PROBLEM REQUIREMENTS: Below is a listing; repeat exactly the lines from the one containing "Task: Flip selected object horizontally" to the one containing "Select Abney Park", both included.

DATA EXTRACTS:
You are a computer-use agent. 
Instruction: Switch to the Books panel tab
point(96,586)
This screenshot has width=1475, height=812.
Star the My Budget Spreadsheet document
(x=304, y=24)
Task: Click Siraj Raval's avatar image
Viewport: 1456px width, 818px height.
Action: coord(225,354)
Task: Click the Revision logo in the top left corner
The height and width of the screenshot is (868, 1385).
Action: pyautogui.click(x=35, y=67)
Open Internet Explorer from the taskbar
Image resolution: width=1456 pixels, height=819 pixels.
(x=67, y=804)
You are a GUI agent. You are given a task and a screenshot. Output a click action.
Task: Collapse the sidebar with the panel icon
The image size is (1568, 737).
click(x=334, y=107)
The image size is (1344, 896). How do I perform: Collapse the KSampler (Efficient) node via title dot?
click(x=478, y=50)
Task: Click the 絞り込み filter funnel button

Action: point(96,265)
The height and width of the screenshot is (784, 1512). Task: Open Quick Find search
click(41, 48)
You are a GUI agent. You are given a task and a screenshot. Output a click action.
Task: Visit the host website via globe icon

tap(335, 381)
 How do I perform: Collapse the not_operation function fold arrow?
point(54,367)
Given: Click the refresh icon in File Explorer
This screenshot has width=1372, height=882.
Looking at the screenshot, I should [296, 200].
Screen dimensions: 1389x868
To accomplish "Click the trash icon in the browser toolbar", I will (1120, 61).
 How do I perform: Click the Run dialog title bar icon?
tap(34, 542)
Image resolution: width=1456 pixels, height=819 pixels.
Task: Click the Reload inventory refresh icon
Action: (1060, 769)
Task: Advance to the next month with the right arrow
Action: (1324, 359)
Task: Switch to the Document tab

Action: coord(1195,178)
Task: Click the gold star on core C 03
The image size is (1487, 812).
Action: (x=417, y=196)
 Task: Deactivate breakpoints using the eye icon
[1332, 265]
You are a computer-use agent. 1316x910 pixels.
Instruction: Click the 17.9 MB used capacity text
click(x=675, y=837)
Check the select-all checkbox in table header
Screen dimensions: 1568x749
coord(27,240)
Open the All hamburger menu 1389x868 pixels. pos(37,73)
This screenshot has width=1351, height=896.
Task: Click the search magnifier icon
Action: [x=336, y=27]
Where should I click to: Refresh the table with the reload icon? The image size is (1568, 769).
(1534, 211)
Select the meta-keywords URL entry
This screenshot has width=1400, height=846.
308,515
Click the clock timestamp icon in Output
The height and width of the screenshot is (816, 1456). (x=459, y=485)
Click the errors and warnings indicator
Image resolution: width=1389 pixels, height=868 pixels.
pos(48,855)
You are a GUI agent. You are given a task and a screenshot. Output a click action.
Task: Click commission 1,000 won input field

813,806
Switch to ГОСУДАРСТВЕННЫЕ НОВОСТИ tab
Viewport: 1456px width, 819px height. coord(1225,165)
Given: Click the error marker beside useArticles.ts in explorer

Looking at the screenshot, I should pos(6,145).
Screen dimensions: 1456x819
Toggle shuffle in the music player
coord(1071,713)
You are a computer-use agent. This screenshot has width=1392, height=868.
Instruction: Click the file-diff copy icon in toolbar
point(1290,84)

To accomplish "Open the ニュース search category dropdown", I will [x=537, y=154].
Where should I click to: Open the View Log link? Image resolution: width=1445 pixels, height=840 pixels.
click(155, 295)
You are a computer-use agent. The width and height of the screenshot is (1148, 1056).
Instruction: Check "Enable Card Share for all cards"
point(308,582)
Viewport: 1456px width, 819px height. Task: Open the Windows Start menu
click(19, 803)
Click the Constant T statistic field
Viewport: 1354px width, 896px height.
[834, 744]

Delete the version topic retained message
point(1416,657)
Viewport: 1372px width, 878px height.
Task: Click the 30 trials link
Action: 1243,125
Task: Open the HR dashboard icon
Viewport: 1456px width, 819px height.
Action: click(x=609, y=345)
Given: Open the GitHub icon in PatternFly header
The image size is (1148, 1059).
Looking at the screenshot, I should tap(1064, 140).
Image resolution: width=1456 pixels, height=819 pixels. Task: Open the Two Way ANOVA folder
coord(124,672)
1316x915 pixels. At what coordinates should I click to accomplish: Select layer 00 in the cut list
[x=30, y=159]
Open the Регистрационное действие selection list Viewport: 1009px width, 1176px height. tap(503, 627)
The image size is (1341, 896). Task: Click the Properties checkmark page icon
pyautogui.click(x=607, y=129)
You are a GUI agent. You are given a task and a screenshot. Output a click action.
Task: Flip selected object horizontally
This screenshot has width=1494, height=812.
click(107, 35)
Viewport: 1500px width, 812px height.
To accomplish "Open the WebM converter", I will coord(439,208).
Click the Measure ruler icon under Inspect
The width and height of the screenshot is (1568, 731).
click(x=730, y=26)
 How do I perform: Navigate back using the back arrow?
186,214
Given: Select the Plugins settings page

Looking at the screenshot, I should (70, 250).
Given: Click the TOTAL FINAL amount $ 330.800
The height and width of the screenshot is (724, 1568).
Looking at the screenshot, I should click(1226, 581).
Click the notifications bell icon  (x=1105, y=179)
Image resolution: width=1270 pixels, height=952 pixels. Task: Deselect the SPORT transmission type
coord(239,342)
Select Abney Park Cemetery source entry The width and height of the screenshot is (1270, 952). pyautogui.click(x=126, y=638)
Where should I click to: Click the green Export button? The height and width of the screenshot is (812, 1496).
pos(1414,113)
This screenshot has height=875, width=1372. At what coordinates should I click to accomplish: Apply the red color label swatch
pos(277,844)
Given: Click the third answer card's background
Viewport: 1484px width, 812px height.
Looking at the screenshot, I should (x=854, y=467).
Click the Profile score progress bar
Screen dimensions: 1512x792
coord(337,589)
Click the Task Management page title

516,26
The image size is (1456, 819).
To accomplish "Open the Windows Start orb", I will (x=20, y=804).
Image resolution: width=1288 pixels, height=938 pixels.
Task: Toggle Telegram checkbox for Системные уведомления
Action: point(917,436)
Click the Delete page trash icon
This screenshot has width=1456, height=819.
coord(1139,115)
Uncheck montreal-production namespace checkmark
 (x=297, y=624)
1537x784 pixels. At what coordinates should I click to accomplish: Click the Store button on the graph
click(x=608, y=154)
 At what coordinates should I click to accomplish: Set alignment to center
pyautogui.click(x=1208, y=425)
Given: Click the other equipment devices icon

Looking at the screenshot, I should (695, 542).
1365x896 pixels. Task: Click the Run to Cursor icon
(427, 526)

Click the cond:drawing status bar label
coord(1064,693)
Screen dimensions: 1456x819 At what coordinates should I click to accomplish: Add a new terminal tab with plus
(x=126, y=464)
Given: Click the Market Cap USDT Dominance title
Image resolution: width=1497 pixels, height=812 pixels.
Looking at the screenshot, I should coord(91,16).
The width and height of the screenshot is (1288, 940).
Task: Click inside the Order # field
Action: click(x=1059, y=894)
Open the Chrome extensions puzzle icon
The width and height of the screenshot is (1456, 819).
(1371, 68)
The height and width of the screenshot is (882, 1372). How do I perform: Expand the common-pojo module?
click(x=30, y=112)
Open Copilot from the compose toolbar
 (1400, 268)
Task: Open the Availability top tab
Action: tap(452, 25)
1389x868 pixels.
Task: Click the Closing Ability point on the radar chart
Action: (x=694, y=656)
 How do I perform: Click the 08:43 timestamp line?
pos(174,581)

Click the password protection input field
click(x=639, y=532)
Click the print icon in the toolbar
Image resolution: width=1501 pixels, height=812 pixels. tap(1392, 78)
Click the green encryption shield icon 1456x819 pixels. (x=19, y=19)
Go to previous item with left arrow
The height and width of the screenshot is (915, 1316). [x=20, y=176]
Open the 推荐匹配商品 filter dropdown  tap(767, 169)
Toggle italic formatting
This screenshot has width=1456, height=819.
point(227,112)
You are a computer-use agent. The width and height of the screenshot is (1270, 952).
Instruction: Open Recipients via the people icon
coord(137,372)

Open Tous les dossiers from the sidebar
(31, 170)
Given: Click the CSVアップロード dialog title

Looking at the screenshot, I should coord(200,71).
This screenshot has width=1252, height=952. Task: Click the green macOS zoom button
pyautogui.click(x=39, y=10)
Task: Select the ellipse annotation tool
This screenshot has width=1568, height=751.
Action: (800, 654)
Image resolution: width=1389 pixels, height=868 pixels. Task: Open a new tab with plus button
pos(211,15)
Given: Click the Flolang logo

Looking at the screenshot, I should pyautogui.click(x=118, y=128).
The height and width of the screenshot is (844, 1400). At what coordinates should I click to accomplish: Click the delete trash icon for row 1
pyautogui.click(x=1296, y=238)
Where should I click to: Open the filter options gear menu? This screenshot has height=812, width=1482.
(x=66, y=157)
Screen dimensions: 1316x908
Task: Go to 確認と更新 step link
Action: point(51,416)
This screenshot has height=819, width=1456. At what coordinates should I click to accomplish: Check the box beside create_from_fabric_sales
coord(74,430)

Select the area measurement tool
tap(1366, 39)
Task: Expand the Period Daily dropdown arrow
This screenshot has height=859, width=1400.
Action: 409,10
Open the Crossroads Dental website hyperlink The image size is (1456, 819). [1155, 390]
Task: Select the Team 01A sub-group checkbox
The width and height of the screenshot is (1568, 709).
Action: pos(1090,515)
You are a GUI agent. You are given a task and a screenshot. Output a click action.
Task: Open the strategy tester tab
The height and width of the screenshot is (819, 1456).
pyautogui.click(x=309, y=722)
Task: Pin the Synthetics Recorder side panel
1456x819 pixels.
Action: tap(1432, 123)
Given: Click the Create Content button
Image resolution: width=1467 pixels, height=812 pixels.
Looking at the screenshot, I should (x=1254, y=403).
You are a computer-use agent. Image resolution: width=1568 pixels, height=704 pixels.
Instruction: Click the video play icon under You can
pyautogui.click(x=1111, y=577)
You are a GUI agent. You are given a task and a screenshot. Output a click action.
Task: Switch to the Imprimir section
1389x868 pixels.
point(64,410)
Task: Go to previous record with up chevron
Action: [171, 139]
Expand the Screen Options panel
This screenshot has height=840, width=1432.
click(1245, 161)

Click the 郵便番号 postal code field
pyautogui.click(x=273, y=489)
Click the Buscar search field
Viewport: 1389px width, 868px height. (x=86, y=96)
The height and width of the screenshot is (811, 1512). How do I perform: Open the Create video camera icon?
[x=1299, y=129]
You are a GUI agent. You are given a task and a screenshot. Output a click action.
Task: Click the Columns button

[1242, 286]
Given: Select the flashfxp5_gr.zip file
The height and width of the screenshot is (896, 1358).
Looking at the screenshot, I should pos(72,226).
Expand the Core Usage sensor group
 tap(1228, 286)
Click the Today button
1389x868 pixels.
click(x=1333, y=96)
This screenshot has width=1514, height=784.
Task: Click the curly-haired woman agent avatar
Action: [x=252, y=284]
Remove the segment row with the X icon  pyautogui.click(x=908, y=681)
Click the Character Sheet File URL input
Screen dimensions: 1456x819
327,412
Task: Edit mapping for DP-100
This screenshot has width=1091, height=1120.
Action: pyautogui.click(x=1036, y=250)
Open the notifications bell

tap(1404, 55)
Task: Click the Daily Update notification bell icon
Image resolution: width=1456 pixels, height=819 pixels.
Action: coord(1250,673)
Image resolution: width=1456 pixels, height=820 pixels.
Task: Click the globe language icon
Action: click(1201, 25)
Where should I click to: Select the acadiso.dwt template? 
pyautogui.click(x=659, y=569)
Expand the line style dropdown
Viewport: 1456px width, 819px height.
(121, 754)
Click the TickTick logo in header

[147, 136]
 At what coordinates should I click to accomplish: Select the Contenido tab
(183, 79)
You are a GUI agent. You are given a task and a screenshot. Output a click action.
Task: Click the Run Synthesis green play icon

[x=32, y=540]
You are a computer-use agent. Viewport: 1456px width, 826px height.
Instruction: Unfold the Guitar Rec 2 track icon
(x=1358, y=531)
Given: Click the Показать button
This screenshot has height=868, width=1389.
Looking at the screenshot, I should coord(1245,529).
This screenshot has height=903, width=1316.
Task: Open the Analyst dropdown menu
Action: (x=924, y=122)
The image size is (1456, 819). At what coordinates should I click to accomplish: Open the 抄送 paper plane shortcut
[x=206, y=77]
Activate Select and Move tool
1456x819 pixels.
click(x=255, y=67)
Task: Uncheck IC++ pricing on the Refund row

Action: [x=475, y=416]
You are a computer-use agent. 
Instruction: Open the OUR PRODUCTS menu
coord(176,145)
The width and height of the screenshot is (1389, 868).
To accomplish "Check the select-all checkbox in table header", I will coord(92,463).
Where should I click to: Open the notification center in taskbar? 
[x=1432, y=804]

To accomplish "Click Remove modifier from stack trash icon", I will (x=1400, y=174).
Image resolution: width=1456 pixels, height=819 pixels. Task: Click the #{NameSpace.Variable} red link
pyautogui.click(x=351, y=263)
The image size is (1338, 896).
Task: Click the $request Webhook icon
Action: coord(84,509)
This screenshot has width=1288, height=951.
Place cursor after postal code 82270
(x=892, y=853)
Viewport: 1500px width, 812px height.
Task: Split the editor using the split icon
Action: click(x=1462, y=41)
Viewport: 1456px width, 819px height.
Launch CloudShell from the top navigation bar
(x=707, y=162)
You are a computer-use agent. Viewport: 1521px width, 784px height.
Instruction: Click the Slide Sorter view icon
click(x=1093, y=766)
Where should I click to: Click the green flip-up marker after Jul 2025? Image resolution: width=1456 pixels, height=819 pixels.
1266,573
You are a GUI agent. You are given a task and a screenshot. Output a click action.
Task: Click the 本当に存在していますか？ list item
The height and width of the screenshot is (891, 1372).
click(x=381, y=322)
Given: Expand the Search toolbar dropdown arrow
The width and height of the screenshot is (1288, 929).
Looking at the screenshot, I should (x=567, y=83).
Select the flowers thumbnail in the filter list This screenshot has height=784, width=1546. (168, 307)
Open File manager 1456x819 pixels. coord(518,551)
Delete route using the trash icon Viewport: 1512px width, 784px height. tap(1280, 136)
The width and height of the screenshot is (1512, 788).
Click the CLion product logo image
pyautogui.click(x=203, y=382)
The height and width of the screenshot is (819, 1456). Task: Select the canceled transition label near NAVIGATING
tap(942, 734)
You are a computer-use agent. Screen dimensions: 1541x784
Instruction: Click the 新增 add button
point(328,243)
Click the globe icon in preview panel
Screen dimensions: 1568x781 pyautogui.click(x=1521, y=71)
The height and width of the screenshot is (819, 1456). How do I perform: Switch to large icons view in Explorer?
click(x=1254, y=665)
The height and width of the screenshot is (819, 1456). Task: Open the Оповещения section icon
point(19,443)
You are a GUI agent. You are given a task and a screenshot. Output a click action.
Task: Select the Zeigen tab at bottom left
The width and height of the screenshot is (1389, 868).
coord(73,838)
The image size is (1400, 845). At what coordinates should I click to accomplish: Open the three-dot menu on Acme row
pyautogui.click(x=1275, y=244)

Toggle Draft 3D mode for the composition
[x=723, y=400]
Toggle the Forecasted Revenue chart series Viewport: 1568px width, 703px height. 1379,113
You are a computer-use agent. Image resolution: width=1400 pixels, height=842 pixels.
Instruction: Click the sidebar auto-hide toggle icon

OUTPUT:
Task: Flip selected object horizontally
This screenshot has width=1494, height=812.
click(107, 35)
Viewport: 1500px width, 812px height.
To accomplish "Open the WebM converter", I will coord(439,208).
Click the Measure ruler icon under Inspect
The width and height of the screenshot is (1568, 731).
click(x=730, y=26)
 How do I perform: Navigate back using the back arrow?
186,214
Given: Select the Plugins settings page

Looking at the screenshot, I should (70, 250).
Given: Click the TOTAL FINAL amount $ 330.800
The height and width of the screenshot is (724, 1568).
Looking at the screenshot, I should click(1226, 581).
Click the notifications bell icon  (x=1105, y=179)
Image resolution: width=1270 pixels, height=952 pixels. Task: Deselect the SPORT transmission type
coord(239,342)
Select Abney Park Cemetery source entry The width and height of the screenshot is (1270, 952). pyautogui.click(x=126, y=638)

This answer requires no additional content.